Background Points: Number and Bias Grids

The number of background points should be large enough to comprehensively sample (and hence represent) all environments in the region of interest. (Valavi et al., 2022)

If computational resources aren’t limiting, the ‘gold standard’ would be to use every cell in the background extent. When that’s not feasible (i.e., most of the time!), Valavi et al. (2022) recommend using 50,000 points. This is based on empirical tests on a large number of species which showed that model AUC_ROC approaches that of the ‘gold standard’ when 50K background points are used. This comes at a cost of doubling the computation time compared to sampling 10K background locations. They also note that choosing 50K, rather than 35K or 70K, is somewhat arbitrary.

This updates previous work that recommended sampling 10K background points (Phillips and Dudík, 2008; Barbet-Massin et al., 2012).

Variable Selection

Variables == predictors, the spatial layers used as the environmental/dependent variables in the model.

Interesting discussion in Guisan et al. (2017) (section 6.4, page 102+): variables that are measured most accurately often/usually are only indirectly related to a species’ niche; e.g., elevation, slope, aspect. Very precise and accurate spatial layers are available for these.

Variables with a direct relationship to a species niche are referred to as “proximal”. These include temperature, moisture, soil type etc, and are usually created through interpolation from sparse reference points (weather stations). This involves unavoidable error propagation and imprecision.

Over small extents, it may be preferable to use indirect variables, as they offer greater precision in quantifying the local environment. However, as extent increases, the relative value of direct variables increases.

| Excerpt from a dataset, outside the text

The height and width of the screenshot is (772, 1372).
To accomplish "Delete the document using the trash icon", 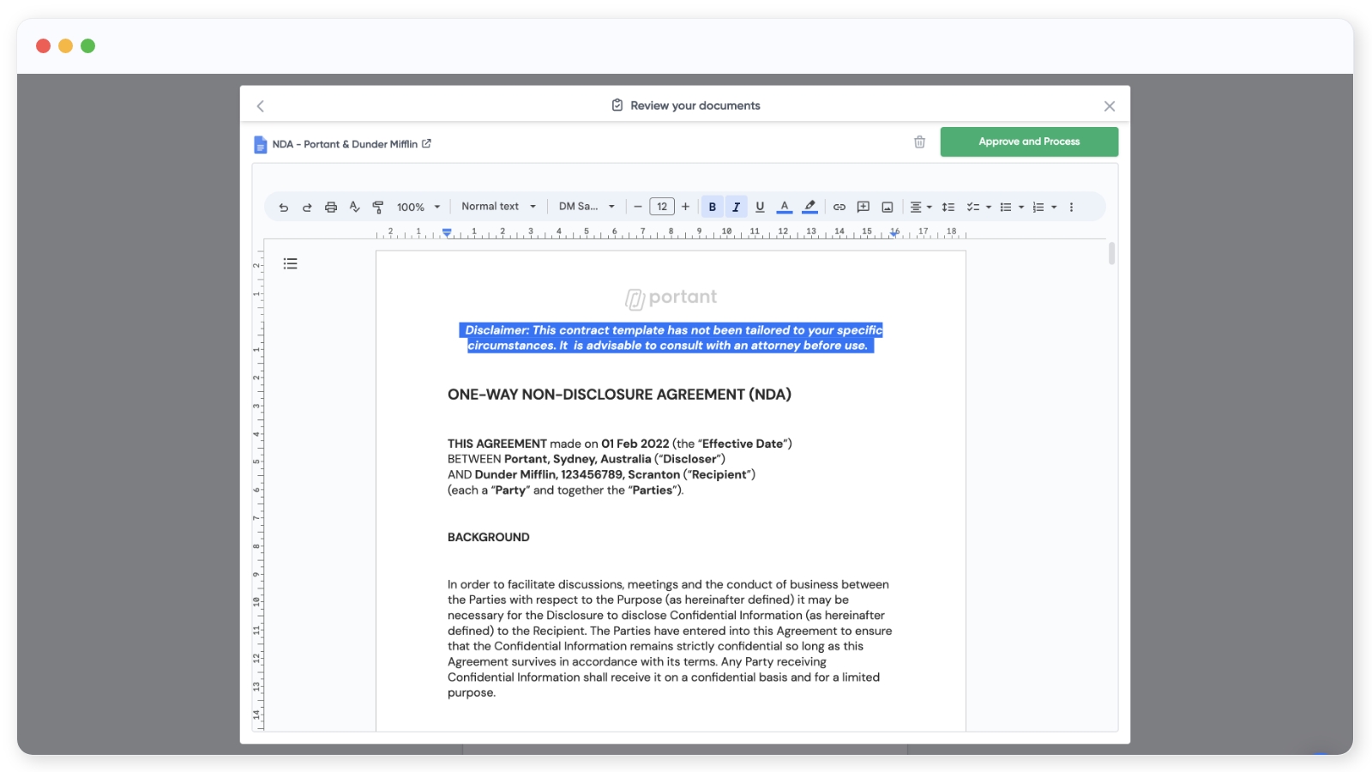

The indirect variables are likely not stationary on large scales - a species relationship to slope and elevation are likely different in southern US vs northern Canada, for instance. On the other hand, a species relationship to temperature, however coarsely it is mapped, is likely similar across its geographic range.

Elith et al. (2011) point out that Maxent’s built-in variable selection (via L1-regularization) is reliable, relatively insensitive to correlation among variables, and model performance may actually be degraded by imposing additional model selection procedures prior to running Maxent! They do suggest that sticking to proximal variables is preferable when projecting models to novel contexts.

Transferability

Petitpierre et al. (2017) explicitly tested different approaches to model selection for use in projecting models in space and time. The recommend modelers should use a small number of proximal variables, or, particularly when very few observations are available for training, the first few PCA axes of a larger set of environmental variables. PCA axes are orthogonal (i.e., not collinear) by construction, but interpretation may be tricky if they incorporate a large number of variables.

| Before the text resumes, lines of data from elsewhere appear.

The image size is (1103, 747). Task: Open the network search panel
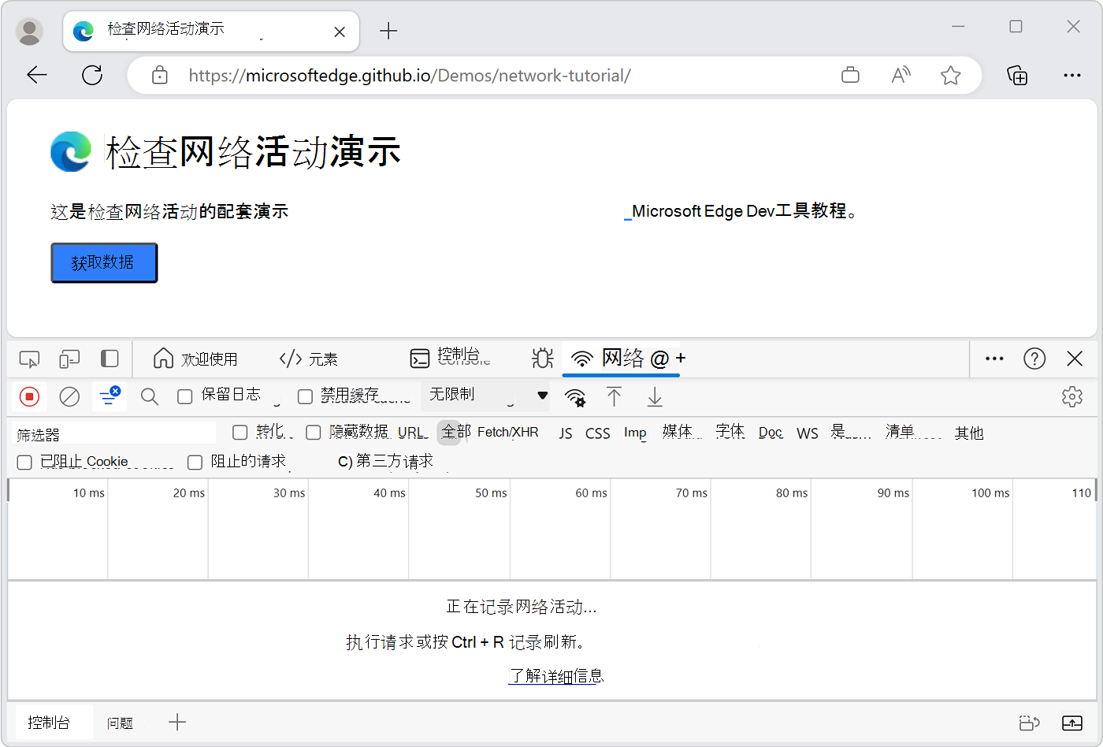pyautogui.click(x=149, y=396)
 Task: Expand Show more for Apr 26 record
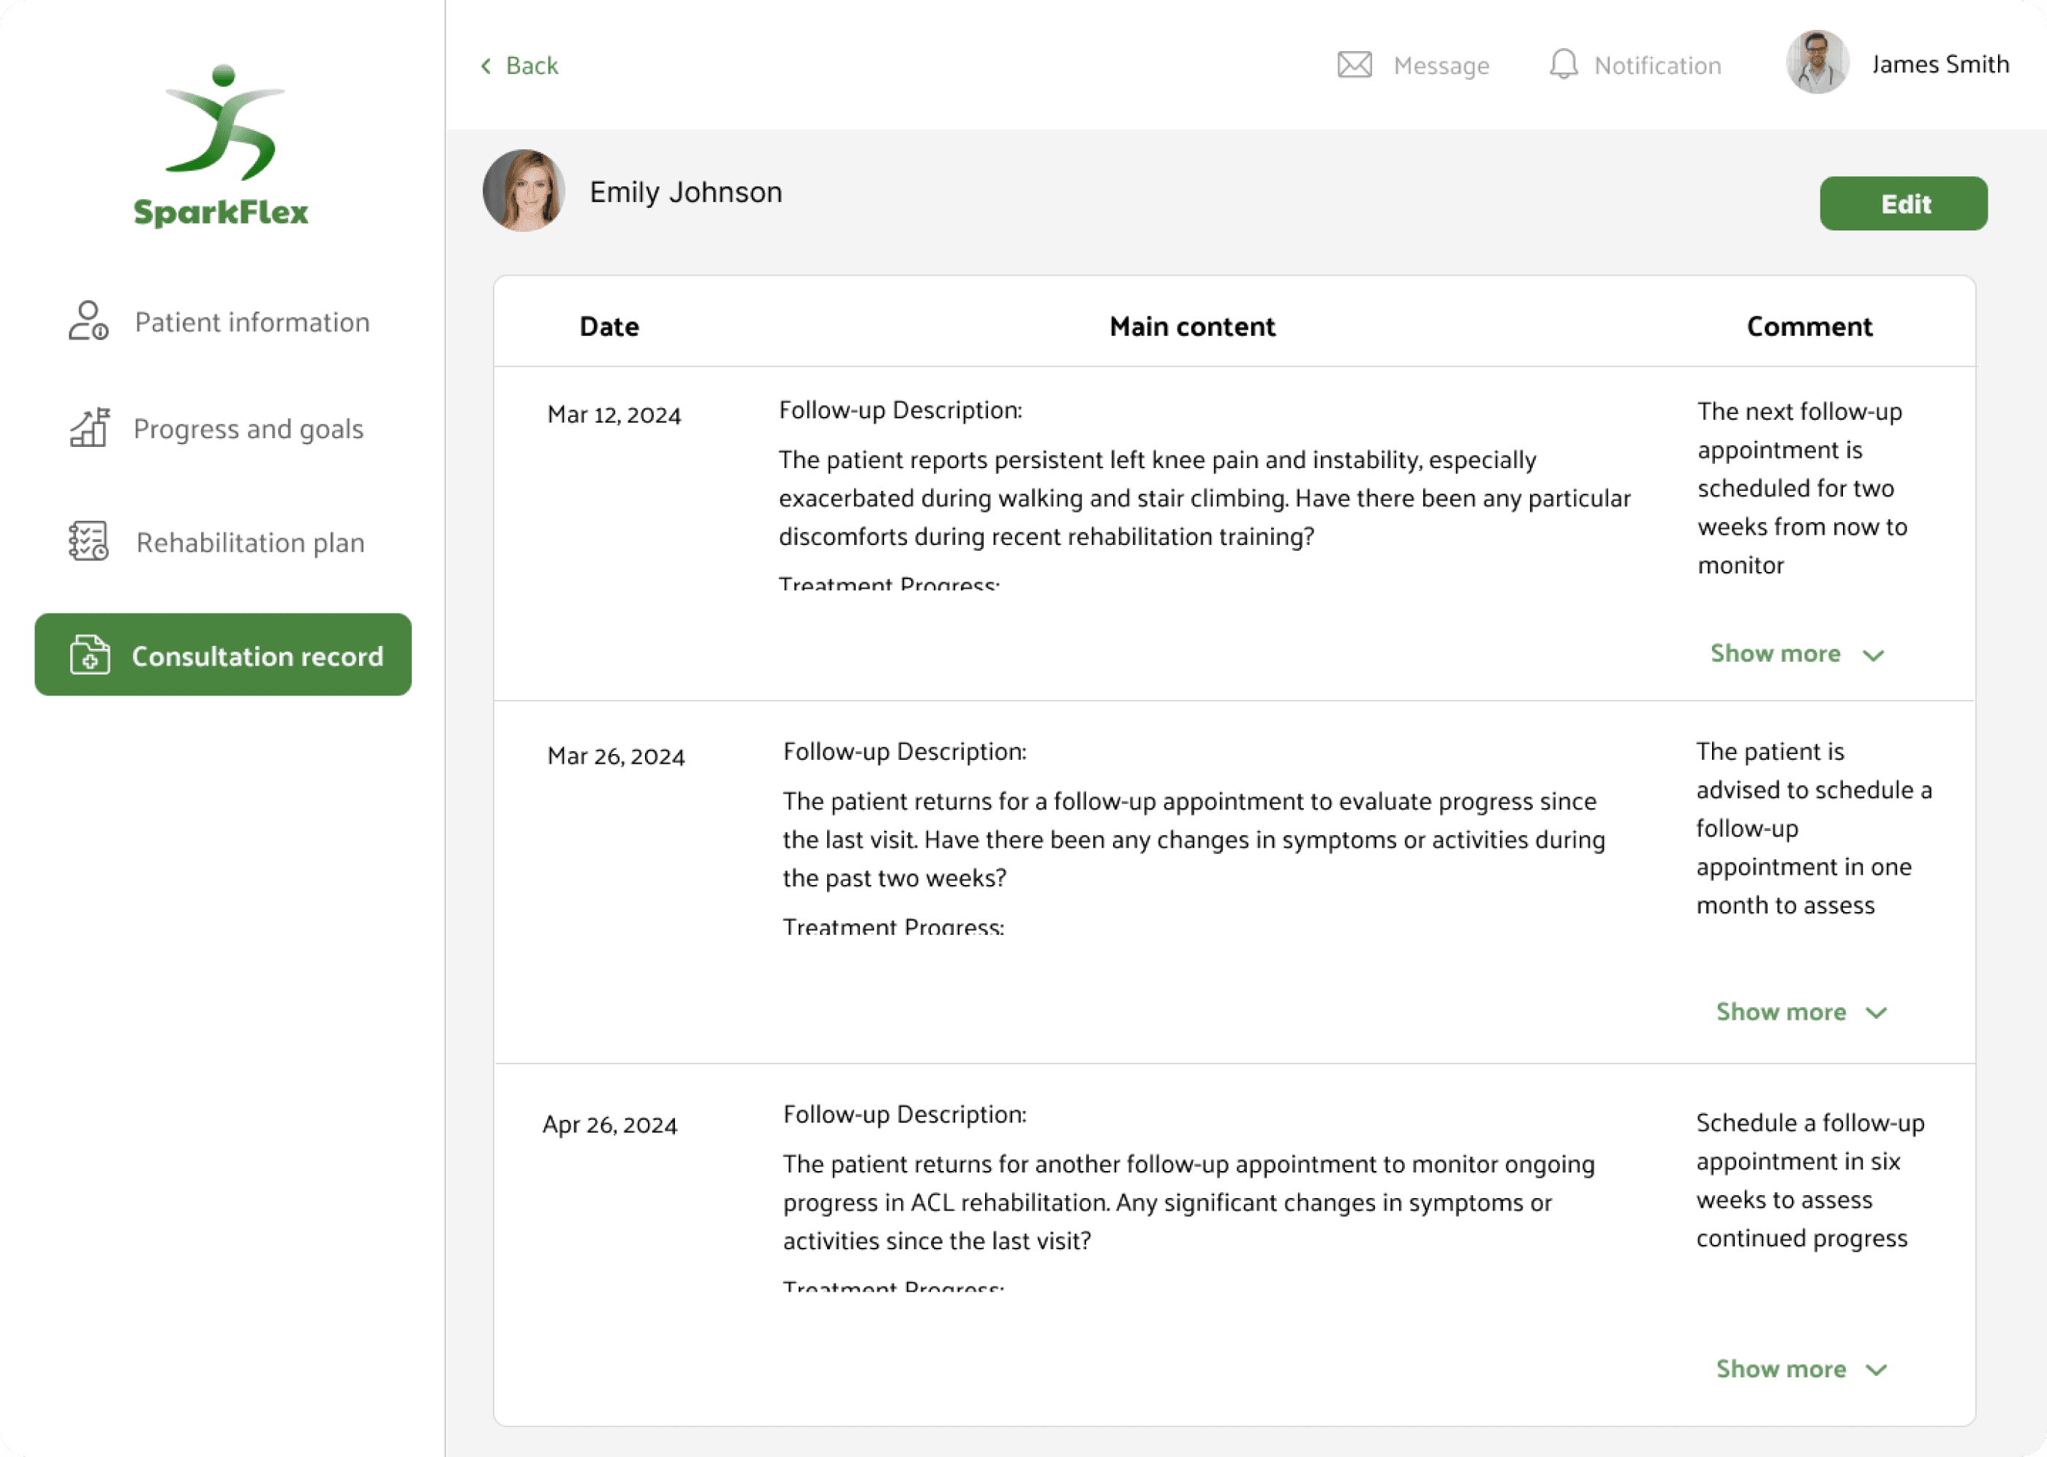point(1800,1369)
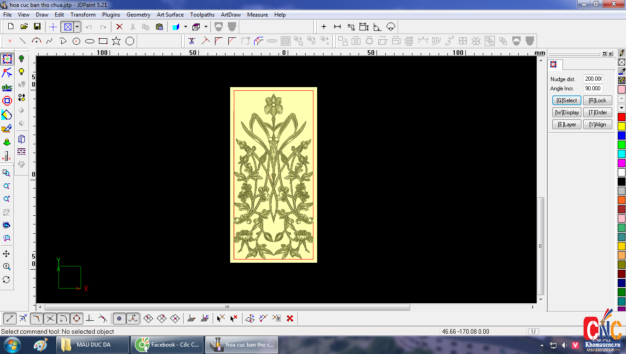Screen dimensions: 626x354
Task: Select the star shape drawing tool
Action: point(116,41)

Since we rarely have much information on proximal variables (beyond the understanding temperature and moisture are generally important), Petitpierre et al. (2017) recommend a suite of “State of the Art” (SOA) variables that have been shown to be useful for plants. These include:

BIO 01: annual mean temperature
BIO 04: temperature seasonality
BIO 11: mean temperature of coldest quarter
BIO 10: mean temperature of warmest quarter
BIO 15: precipitaiton seasonality
BIO 16: precipitation of wettest quarter
BIO 23: moisture index seasonality
BIO 28: annual mean moisture index

Note the last two aren’t included in the WorldClim/Bioclim archives, and the numbering above BIO 19 isn’t necessarily consistent (at least between different sources). These variables are available from https://www.climond.org, but that appears to be an outdated source relative to Worldclim? Worldclim currently offers more and more recent climate projections, but only for the first 19 variables. The Climond data is currently is also only available at 10’ and 30’ resolution, while Worldclim provides data (without the moisture indices) down to 30” resolution.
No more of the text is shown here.